Current Inspector: Tara K Martin (804) 588-2371

Inspection Date: Aug. 8, 2023

Complaint Related: No

Areas Reviewed:
8VAC20-780 Administration.
8VAC20-780 Staff Qualifications and Training.
8VAC20-780 Physical Plant.
8VAC20-780 Staffing and Supervision.
8VAC20-780 Programs.
8VAC20-780 Special Care Provisions and Emergencies
8VAC20-780 Special Services.
8VAC20-770 Background Checks
22.1 Early Childhood Care and Education

Comments:
An unannounced monitoring inspection was conducted on 08/08/2023 and concluded with electronic record reviews on 08/11/2023 and 08/14/2023. There were 45 children, ages 2 years- 13 years, and 6 staff members providing direct care and supervision and various support staff present during the inspection. The inspector reviewed compliance in the areas of administration, staff qualifications and trainings, staffing and supervision, physical plant, programs, emergencies and nutrition. The children were observed during arrival, mealtime, teacher directed activities, self-directed activities, and outdoor activities. A total of 5 children?s records, and 5 staff records were reviewed. The inspector discussed the following with the provider: diapering. The inspector arrived for the inspection at 8:00 am and departed at 11:15m.

The information gathered during the inspection determined non-compliance with applicable standards or law and violations were documented on the violation notice to the provider.

The inspection findings have been updated as a result of a review completed by the Licensing Inspector on 09/08/2023.

Violations:
Standard #: 22.1-289.011-F
Description: Based on observation, the center failed to ensure that the violation notice, inspection summary and any other documents required by the superintendent are posted in a conspicuous place in the licensed premises.
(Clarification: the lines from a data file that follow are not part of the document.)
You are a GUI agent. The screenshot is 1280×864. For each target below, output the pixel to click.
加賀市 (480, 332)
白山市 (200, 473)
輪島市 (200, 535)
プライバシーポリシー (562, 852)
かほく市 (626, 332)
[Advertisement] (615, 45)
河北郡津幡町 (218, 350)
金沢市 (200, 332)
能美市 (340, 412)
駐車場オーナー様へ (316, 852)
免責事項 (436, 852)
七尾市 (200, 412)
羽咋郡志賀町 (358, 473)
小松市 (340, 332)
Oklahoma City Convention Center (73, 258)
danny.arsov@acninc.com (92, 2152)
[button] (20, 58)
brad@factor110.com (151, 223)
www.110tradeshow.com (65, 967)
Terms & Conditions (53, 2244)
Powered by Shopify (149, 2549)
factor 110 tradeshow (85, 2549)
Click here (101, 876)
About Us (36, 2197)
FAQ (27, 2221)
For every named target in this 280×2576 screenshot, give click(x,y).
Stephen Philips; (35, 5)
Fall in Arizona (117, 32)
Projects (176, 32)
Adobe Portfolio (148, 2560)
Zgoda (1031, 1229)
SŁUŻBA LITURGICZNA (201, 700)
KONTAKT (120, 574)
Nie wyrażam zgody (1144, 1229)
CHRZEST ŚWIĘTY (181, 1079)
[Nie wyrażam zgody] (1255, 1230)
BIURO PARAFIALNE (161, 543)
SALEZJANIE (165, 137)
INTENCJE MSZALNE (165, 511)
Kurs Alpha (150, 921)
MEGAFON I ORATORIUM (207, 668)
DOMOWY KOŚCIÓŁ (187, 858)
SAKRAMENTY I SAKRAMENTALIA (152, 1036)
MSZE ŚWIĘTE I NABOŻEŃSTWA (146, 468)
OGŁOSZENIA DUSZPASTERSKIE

Evidence: The findings of the most recent inspection conducted on 04/12/2023 were not posted in the facility.

Plan of Correction: Provider posted the copy of violations in front office.

Standard #: 22.1-289.035-B-2
Description: SECOND REPEAT VIOLATION
Based on record review, the center failed to ensure that no person shall be hired for compensated employment prior to the facility obtaining an employment eligibility letter upon the completion of a fingerprint background check as required by the Code of Virginia.

Evidence:
1. Staff 1 had a documented hire date of 05/23/2023. The employee eligibility letter was dated 06/13/2023.
2. Staff 5 had a documented hire date of 05/06/2021. The employee eligibility letter was dated 05/08/2021.

Plan of Correction: Do all the paperwork before they start the first day of work. Make sure that the paperwork has come back and the person is eligible to work in a child care setting.

Standard #: 8VAC20-770-60-C-2
Description: REPEAT VIOLATION
Based on record review and interview with staff, the center failed to obtain the finding from the search of the central registry within 30 days of employment.

Evidence:
1. Staff 1 had a documented hire date of 05/23/2023. The search of the central registry was dated 08/10/2023.
2. Staff 4 had a documented hire date of 07/25/2020. The search of the central registry was dated 02/22/2022.
3. Staff 5 had a documented hire date of 05/06/2021. The search of the central registry was dated 02/24/2022.

Plan of Correction: Make sure that the background checks are done and back before they start their first day of employment.

Standard #: 8VAC20-780-130-A
Description: SYSTEMIC DEFICIENCY
REPEAT VIOLATION
Based on record review, the center failed to obtain documentation that each child has received the immunization required by the State Board of Health before the child can attend the center.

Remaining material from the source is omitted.